Running a query from Tableau against a Hive external table, that is pulling data from HBase, fails. However, regular tables in Hive can be queried successfully from Tableau. All queries executed directly from a Hive client on the cluster node work, regardless if its an external table or a regular table.
In Tableau you will see an error similar to the one below:
Execution Error, return code 2 from org.apache.hadoop.hive.ql.exec.mr.MapRedTask
Error: java.lang.ClassNotFoundException: org.apache.hadoop.hbase.mapreduce.TableSplit at java.net.URLClassLoader$1.run(URLClassLoader.java:372) at java.net.URLClassLoader$1.run(URLClassLoader.java:361)
Error: java.lang.ClassNotFoundException: org.apache.hadoop.hbase.client.HTable at java.net.URLClassLoader$1.run(URLClassLoader.java:366) at java.net.URLClassLoader$1.run(URLClassLoader.java:355) at java.security.AccessController.doPrivileged(Native Method)
Error: java.io.IOException: java.io.IOException: java.lang.reflect.InvocationTargetException at org.apache.hadoop.hive.io.HiveIOExceptionHandlerChain.handleRecordReaderCreationException(HiveIOExceptionHandlerChain.java:97) ... ... Caused by: java.lang.ClassNotFoundException: org.cloudera.htrace.Trace at java.net.URLClassLoader$1.run(URLClassLoader.java:366)
Error: java.lang.ClassNotFoundException: org.apache.hadoop.hbase.protobuf.generated.MasterProtos$MasterService$BlockingInterface at java.net.URLClassLoader$1.run(URLClassLoader.java:366) at java.net.URLClassLoader$1.run(URLClassLoader.java:355)
Integration of Hive with HBase requires all required HBase classes to be available in the Hive classpath. Auxiliary jar path setup in /etc/gphd/hive/conf/hive-env.sh is not visible to Tableau initiated connections. Even if /etc/gphd/hive/conf/hive-env.sh is set to view Tableau initiated connections, the errors mentions above will still be produced.

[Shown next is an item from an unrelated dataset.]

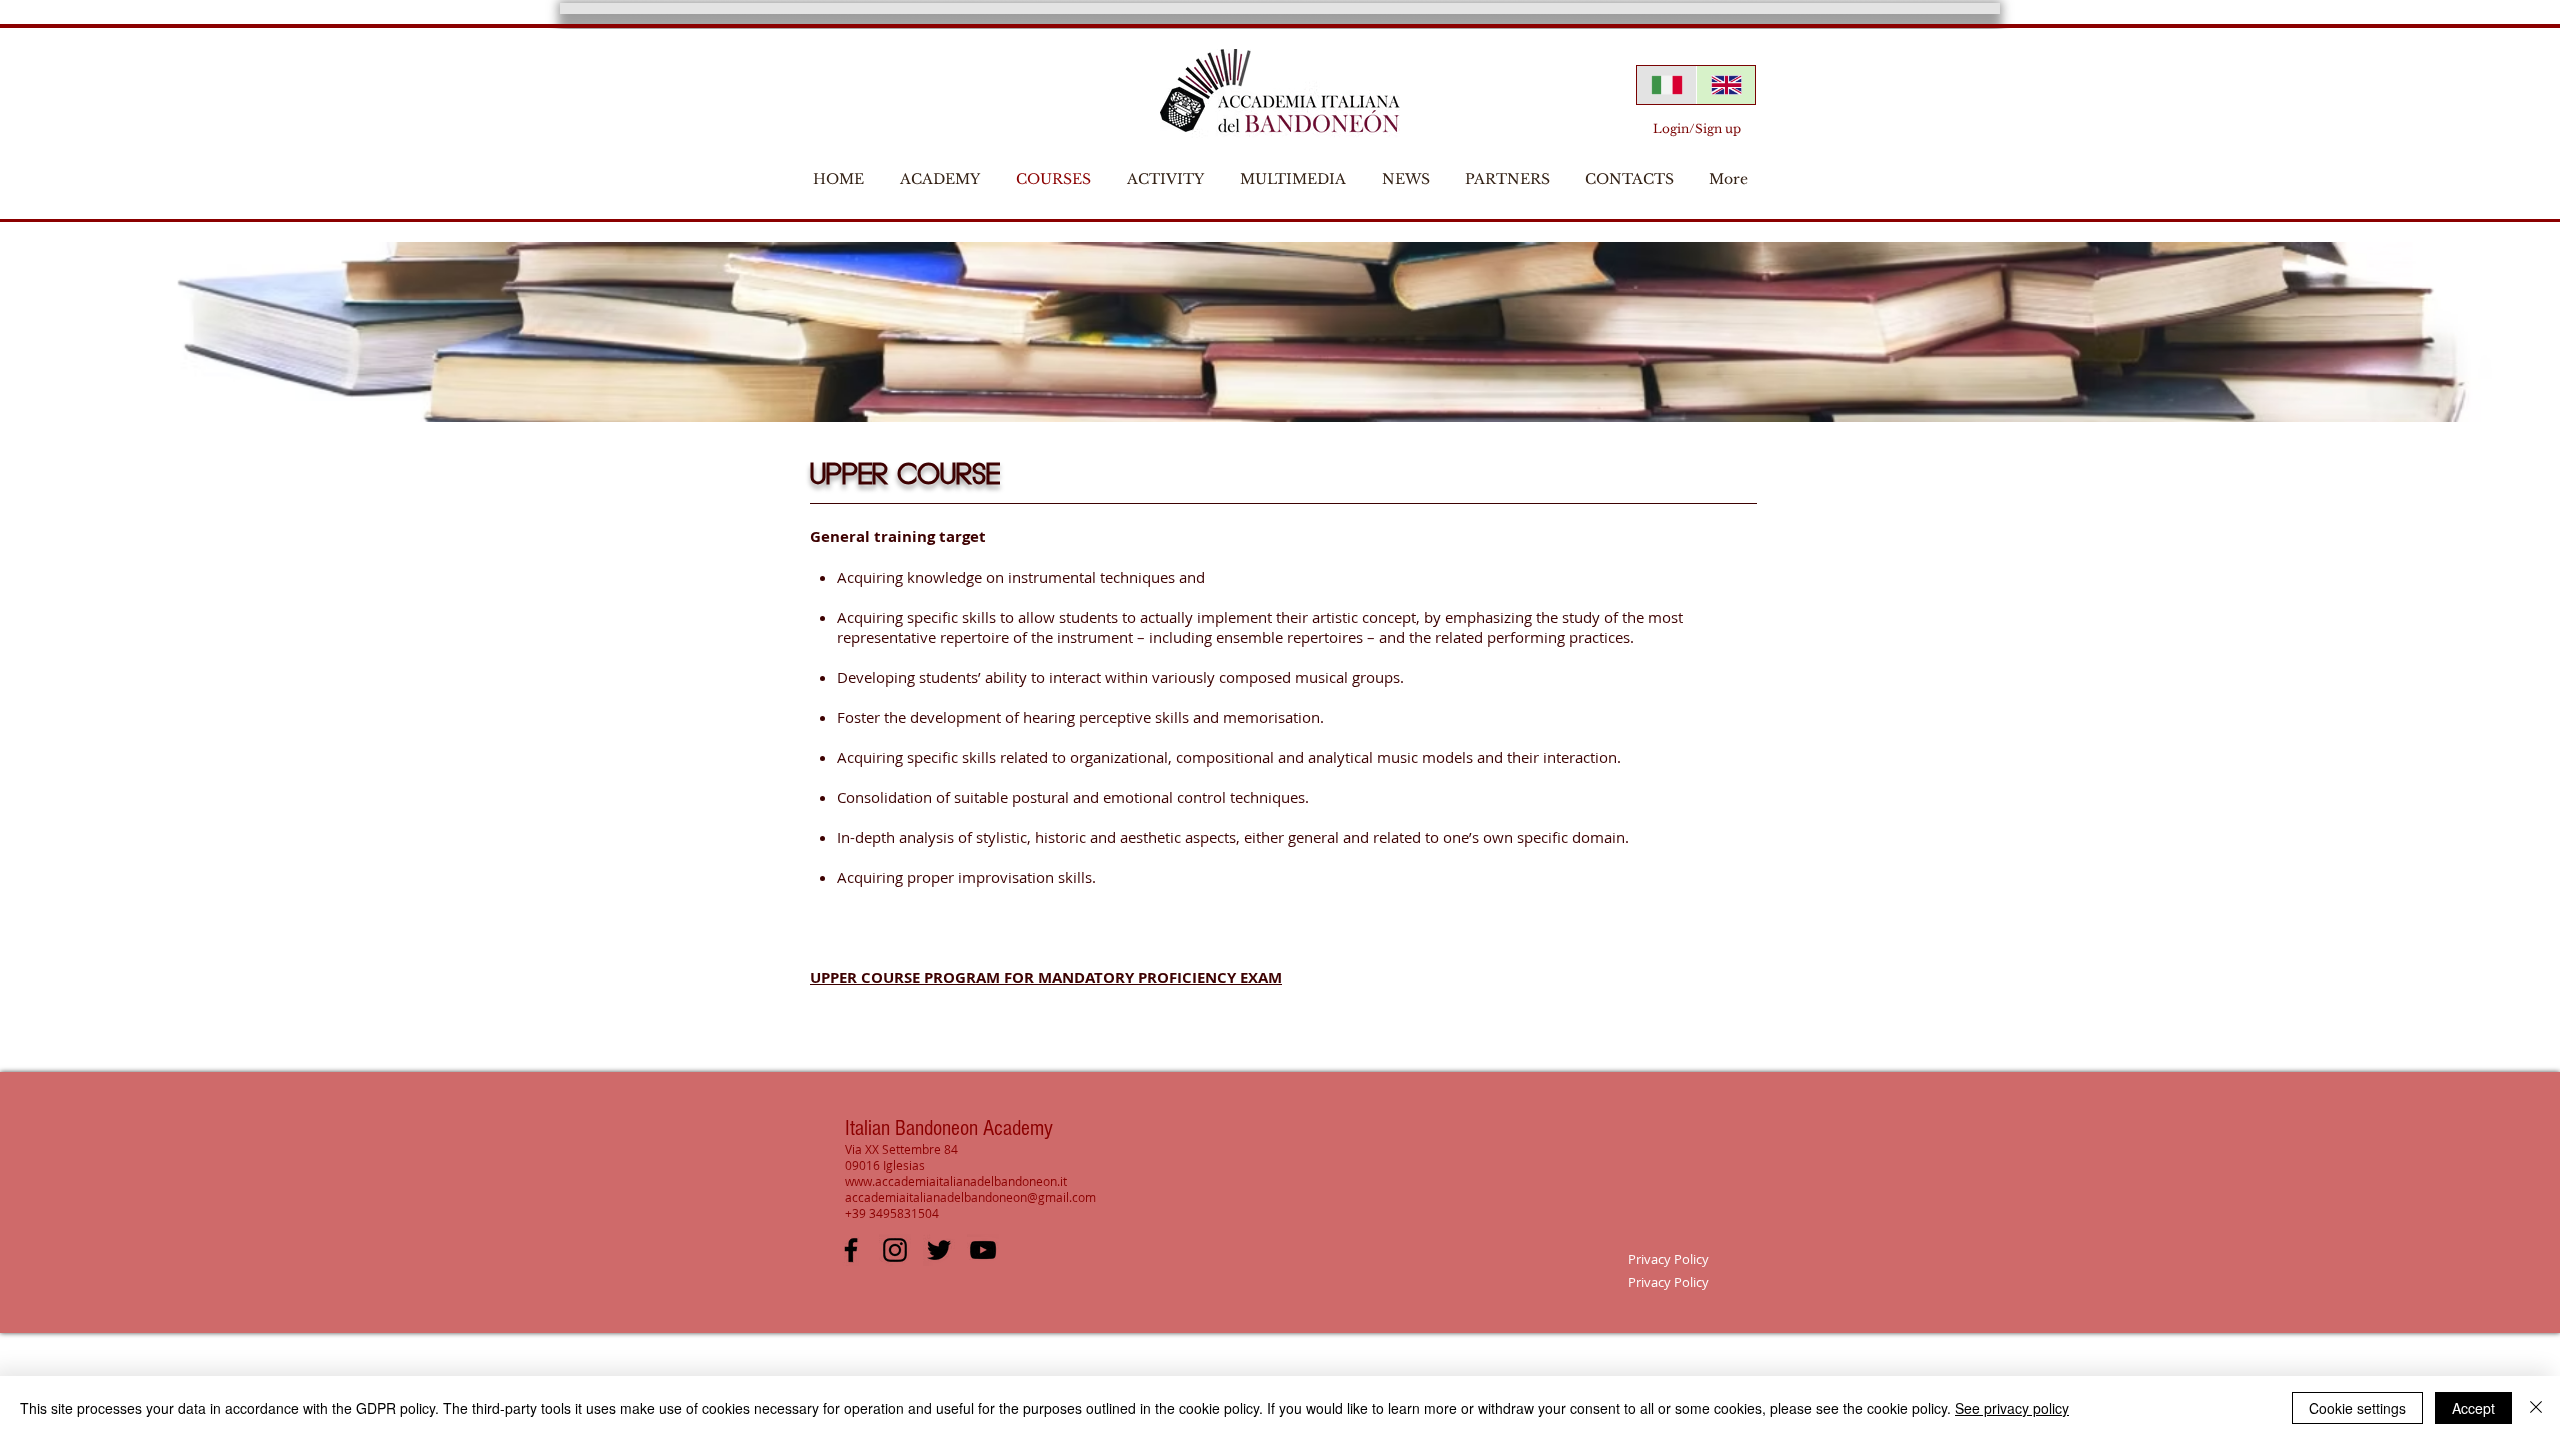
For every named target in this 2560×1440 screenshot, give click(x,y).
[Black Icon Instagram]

You must set the hive.aux.jars.path parameter in hive-site.xml for the required jars to be located while querying from Tableau.

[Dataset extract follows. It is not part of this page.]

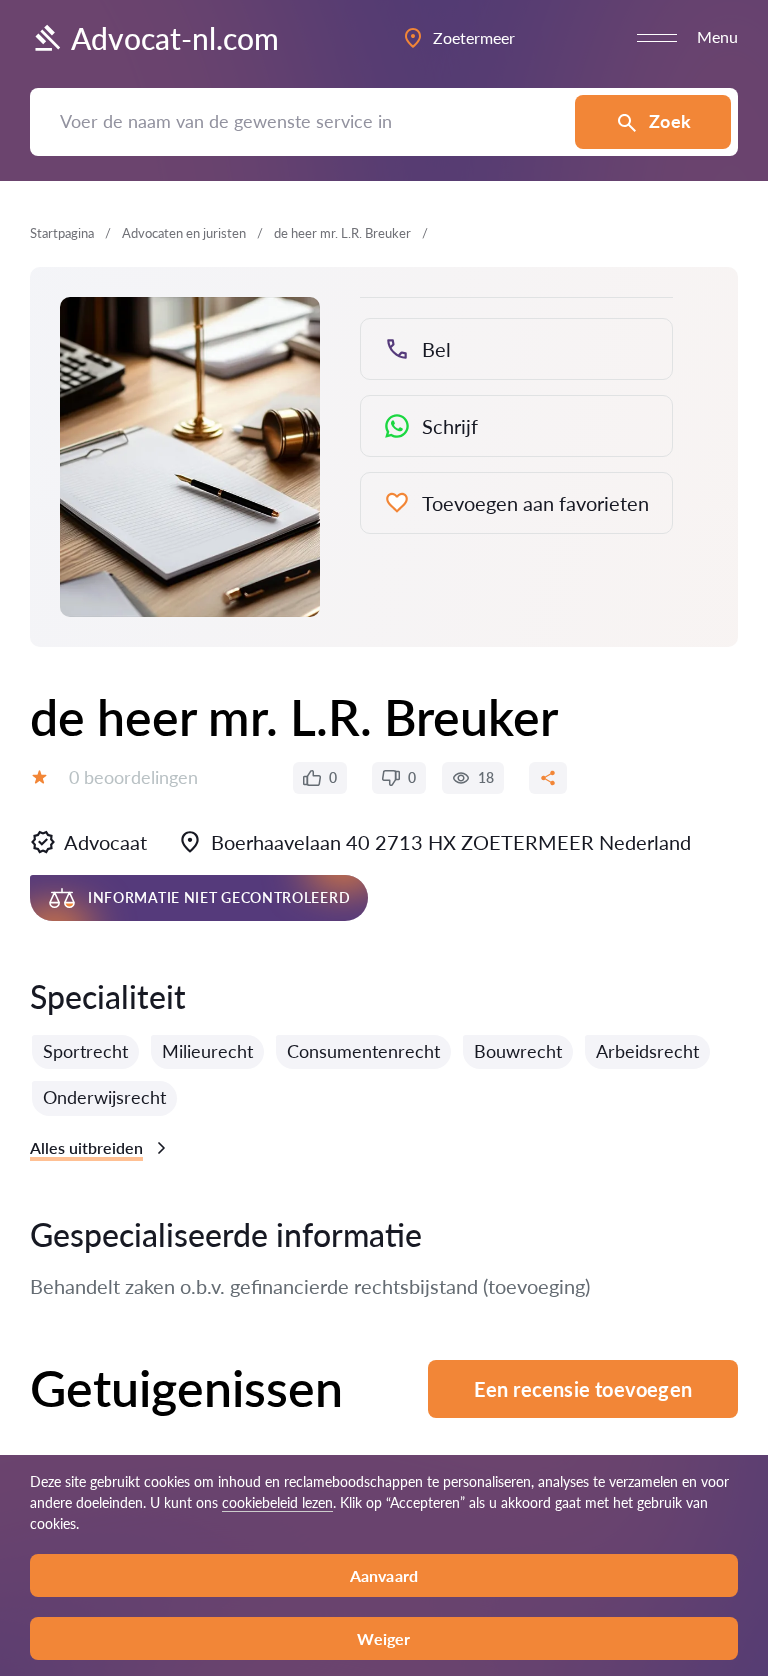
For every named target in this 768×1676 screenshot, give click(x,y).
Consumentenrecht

Other queries on regular Hive tables from Tableau will work since the required jars have already been sourced.
In case there are other similar "class not found exceptions" produced, you need to add the respective classes to
hive.aux.jars.path in hive-site.xml.
Add the parameters below to /etc/gphd/hive/conf/hive-site.xml on the Hive server. A restart of the Hive server is not required.
<property> <name>hive.aux.jars.path</name> <value>file:///usr/lib/gphd/hbase/lib/hbase-server.jar,file:///usr/lib/gphd/hbase/lib/hbase-client.jar,file:///usr/lib/gphd/hbase/lib/hbase-protocol.jar,file:///usr/lib/gphd/hbase/lib/htrace-core-2.01.jar</value> </property>
Below is the mapping of classes and their respective jars.
Class Name | Jar Name |
TableSplit | hbase-server.jar |
HTable | hbase-client.jar |
MasterProtos | hbase-protocol.jar |
org.cloudera.htrace.Trace | htrace-core-2.01.jar |